First—thanks everyone for participating wholeheartedly in my writing activity and in the discussion yesterday! I really appreciate it.
Now, on to my thoughts about my presentation. Overall, I’m pleased with how the presentation went. Looking back on it, I think the best part of my presentation was the actual discussion. My plan was to talk about the context for my lesson for about 5 minutes and then to devote the rest of the lesson to the writing activity and the discussion. I’ve never taught before, so I really wanted to challenge myself with this project by building at least 15 minutes into my lesson for real discussion. I also wanted to moderate the discussion in such a way that we would hit about 5 different points that I thought were important in the story. I had a little list of discussion questions that I used to sway the discussion a bit, and I was really pleased that we actually touched on most of the topics about “Death of the Right Fielder” that I wanted to discuss (the characteristics of the right fielder, the story as allegory, is baseball as a sport important to the story, etc).

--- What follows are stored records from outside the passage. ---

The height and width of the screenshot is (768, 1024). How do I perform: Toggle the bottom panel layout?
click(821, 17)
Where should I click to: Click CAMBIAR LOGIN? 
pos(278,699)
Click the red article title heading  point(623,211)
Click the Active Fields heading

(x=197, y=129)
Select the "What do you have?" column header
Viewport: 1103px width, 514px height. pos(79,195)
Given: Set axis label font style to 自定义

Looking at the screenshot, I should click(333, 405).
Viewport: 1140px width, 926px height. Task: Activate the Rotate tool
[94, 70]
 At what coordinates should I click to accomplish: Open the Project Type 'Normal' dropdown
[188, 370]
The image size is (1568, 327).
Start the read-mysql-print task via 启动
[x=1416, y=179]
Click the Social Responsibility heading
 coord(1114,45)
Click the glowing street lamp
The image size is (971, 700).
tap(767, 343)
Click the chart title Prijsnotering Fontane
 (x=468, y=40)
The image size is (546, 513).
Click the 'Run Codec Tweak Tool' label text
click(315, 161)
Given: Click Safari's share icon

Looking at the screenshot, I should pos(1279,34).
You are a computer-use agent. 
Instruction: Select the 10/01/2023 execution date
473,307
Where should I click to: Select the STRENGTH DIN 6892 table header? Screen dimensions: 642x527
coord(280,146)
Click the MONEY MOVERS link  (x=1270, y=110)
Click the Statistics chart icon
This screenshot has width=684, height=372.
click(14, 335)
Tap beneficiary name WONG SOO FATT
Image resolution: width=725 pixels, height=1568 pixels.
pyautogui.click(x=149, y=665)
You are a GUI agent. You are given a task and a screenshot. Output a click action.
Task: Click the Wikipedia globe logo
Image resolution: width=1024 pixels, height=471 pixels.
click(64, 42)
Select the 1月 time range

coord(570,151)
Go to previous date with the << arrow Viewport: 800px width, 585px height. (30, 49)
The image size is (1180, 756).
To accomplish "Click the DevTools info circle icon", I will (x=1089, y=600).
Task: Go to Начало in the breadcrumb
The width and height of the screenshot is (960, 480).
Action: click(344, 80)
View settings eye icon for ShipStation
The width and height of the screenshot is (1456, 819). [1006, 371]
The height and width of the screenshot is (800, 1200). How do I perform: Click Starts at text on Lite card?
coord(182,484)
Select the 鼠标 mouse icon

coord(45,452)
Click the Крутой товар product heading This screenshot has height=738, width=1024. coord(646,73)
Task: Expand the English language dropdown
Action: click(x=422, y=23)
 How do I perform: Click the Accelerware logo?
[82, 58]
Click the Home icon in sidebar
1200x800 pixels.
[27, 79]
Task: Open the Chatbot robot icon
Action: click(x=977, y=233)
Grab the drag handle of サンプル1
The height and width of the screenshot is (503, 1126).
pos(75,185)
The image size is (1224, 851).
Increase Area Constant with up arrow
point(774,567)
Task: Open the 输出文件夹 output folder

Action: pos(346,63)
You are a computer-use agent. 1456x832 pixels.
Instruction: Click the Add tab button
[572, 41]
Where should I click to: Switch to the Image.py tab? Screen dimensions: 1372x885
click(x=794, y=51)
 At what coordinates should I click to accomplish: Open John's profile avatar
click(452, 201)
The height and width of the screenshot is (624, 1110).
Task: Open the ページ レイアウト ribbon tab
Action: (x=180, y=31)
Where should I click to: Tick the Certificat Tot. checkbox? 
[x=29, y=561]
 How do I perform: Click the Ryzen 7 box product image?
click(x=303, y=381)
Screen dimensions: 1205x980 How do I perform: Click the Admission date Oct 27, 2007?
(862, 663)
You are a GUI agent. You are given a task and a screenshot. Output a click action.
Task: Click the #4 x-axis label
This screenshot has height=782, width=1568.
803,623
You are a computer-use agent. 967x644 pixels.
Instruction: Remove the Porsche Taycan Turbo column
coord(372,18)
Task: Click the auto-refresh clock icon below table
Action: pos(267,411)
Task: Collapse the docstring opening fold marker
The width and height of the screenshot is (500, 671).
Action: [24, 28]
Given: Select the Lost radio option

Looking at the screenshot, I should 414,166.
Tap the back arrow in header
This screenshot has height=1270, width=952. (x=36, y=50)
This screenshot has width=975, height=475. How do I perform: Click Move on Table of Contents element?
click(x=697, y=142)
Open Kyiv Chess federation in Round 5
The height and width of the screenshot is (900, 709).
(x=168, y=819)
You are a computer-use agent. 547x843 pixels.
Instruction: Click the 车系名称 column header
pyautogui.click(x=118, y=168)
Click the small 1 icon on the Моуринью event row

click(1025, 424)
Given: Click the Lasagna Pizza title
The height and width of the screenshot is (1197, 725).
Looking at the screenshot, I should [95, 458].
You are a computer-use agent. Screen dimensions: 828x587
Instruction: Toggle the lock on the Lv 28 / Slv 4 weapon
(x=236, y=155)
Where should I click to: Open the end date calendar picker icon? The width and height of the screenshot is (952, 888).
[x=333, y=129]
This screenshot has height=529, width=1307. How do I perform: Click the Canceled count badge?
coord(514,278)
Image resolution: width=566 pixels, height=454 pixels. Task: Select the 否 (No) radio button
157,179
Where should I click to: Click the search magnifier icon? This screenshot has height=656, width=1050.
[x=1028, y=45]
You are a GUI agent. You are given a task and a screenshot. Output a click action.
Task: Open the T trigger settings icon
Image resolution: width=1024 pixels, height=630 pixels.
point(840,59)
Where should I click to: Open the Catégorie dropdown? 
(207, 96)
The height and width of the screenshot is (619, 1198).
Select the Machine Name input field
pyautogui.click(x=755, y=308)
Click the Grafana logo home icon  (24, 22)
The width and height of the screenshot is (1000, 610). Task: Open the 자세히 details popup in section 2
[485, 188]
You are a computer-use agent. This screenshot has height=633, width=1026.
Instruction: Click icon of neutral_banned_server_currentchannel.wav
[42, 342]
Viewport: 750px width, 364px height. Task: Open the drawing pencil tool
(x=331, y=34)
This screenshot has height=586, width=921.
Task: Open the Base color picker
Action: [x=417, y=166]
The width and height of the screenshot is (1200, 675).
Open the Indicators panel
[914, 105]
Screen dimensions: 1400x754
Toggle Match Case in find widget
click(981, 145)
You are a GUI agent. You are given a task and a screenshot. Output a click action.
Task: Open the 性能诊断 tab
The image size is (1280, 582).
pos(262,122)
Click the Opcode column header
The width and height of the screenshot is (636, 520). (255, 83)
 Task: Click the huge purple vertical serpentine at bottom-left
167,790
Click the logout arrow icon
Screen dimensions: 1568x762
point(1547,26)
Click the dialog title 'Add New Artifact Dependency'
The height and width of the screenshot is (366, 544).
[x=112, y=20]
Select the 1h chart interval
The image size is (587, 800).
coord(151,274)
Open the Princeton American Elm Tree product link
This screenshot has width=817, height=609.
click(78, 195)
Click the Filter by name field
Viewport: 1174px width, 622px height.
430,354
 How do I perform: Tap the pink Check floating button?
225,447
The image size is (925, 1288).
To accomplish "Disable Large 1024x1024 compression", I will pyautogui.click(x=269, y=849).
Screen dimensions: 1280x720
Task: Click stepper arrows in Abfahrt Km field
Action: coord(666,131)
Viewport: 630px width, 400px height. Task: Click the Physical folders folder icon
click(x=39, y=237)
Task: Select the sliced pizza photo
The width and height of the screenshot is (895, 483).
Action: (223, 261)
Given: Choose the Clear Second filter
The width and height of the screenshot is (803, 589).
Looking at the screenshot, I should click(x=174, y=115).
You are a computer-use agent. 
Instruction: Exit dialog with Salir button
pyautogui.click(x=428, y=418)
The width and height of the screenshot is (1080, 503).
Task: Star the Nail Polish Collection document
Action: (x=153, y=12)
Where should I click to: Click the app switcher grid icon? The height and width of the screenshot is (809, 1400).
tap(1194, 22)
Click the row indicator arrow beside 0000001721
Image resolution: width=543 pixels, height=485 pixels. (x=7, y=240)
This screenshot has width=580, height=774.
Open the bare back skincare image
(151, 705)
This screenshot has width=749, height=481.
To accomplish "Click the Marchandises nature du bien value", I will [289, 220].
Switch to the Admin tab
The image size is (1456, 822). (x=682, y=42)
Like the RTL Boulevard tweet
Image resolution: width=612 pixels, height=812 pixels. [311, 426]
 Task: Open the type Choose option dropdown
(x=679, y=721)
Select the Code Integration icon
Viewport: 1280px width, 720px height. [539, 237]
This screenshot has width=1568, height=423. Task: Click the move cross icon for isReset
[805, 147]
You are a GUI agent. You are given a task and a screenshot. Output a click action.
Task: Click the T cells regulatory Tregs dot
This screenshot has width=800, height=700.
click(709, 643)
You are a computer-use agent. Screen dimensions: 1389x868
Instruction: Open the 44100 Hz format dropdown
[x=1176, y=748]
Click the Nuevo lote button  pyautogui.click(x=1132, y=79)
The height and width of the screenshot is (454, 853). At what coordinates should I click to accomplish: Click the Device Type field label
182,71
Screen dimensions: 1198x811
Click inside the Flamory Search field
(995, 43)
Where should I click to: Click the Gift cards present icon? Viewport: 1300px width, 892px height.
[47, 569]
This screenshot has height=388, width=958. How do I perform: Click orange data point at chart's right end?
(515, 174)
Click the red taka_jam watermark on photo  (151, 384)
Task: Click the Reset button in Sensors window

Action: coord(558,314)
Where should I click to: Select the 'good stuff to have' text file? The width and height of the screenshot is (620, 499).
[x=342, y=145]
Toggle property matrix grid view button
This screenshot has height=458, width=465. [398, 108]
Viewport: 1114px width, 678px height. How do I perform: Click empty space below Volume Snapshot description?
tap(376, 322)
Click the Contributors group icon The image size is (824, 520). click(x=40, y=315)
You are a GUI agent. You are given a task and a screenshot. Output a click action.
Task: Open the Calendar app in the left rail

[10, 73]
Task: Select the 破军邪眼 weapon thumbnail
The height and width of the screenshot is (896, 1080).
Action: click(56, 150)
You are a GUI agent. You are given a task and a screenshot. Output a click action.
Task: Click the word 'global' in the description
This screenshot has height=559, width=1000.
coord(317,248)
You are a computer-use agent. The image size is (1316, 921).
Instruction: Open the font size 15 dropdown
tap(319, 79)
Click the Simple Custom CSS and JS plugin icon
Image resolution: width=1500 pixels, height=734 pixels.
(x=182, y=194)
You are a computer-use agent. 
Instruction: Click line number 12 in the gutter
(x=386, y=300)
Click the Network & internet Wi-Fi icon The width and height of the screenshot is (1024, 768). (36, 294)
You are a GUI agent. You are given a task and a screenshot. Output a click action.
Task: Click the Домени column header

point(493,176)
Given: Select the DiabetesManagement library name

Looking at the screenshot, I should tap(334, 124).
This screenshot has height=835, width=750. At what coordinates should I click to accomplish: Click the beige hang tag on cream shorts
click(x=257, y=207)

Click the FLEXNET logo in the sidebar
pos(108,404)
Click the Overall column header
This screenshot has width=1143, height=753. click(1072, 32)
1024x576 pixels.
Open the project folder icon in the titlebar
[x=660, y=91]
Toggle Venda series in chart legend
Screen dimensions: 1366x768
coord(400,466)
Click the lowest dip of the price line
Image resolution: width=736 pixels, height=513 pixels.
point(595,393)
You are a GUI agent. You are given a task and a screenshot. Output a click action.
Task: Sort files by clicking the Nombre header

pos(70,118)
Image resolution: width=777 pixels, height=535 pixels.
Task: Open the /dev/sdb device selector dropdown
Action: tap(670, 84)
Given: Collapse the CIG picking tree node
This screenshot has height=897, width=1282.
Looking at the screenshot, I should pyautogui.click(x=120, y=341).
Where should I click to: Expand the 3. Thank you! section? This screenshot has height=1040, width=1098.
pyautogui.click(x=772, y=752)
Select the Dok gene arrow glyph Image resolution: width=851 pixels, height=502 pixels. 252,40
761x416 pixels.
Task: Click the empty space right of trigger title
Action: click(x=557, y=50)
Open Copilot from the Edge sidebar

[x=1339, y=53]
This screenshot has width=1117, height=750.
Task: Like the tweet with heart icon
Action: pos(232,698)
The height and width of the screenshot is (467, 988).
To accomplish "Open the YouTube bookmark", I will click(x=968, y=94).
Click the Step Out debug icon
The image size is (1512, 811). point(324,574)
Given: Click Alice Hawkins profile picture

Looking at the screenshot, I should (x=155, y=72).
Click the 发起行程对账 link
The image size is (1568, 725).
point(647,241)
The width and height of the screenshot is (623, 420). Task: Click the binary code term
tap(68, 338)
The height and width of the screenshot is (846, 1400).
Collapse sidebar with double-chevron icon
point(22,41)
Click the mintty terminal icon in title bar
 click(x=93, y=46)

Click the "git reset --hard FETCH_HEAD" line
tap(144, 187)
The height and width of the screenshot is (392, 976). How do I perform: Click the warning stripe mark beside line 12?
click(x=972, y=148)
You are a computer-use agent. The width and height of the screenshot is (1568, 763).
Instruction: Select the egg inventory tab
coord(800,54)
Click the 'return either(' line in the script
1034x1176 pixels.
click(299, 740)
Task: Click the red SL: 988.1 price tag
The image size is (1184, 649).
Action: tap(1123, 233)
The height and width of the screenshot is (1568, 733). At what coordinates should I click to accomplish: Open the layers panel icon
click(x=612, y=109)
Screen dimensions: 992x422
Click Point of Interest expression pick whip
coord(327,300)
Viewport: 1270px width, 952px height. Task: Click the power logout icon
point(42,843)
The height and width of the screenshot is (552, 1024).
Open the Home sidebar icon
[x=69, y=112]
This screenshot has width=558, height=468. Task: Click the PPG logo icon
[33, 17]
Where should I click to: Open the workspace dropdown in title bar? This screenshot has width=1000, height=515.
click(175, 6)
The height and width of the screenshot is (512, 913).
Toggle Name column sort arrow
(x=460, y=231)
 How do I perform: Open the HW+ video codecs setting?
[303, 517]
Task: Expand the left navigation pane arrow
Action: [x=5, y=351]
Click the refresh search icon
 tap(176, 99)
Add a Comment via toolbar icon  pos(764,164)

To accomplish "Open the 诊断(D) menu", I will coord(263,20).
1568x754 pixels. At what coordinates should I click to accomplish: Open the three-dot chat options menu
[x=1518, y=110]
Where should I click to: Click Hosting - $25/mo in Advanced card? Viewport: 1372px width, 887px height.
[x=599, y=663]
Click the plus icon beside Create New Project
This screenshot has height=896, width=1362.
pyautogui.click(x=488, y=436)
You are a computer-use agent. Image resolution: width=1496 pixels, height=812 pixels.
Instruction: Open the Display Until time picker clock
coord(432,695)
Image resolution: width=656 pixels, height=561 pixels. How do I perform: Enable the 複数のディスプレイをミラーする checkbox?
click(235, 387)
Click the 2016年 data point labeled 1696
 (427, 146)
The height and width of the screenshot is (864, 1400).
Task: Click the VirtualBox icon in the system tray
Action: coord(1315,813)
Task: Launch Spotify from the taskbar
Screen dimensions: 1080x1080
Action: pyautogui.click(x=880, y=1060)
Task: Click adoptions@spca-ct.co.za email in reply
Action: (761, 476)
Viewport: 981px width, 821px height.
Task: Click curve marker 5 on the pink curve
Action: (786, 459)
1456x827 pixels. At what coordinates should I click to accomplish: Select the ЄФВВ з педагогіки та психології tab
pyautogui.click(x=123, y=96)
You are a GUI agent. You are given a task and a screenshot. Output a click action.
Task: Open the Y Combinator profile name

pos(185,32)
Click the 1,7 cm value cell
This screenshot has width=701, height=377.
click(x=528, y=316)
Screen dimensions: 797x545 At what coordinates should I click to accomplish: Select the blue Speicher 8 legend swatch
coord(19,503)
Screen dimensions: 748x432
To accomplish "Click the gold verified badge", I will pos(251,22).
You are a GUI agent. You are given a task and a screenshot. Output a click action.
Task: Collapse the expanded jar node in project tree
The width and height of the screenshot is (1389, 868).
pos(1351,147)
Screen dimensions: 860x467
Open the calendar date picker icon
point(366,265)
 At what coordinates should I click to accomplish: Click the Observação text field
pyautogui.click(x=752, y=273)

I really struggled with how to open the lesson. Basically, I examined the process I went through to write my interpretation paper and that’s how I came up with the glossary homework assignment. I don’t think that this assignment would be particularly necessary or all that useful for other texts, but I think it’s necessary for a story like “Death of the Right Fielder” that has many baseball references that may leave my students clueless. I talked about this glossary homework assignment in the very beginning of the presentation, so I definitely wasn’t 100% comfortable standing up in front of everyone yet. Looking back on it, I think I may have rushed through the explanation of the assignment a little. I’m curious to hear your feedback about this particular glossary assignment. Would it be useful in a real classroom?
I wanted to incorporate a writing assignment into the presentation. I picked the baseball poem because I thought it would get everyone to start thinking about the themes that were present in Dybek’s story and how those themes run through a lot of baseball literature. I would stick with this pre-discussion writing assignment if I were to teach this again, but I think I would put some concrete directions or some guiding questions up on the overhead to help students know exactly what I wanted them to be thinking/writing about.
Since this was one of my first times “teaching,” I’d really appreciate any thoughts/suggestions you guys might have! Thanks again!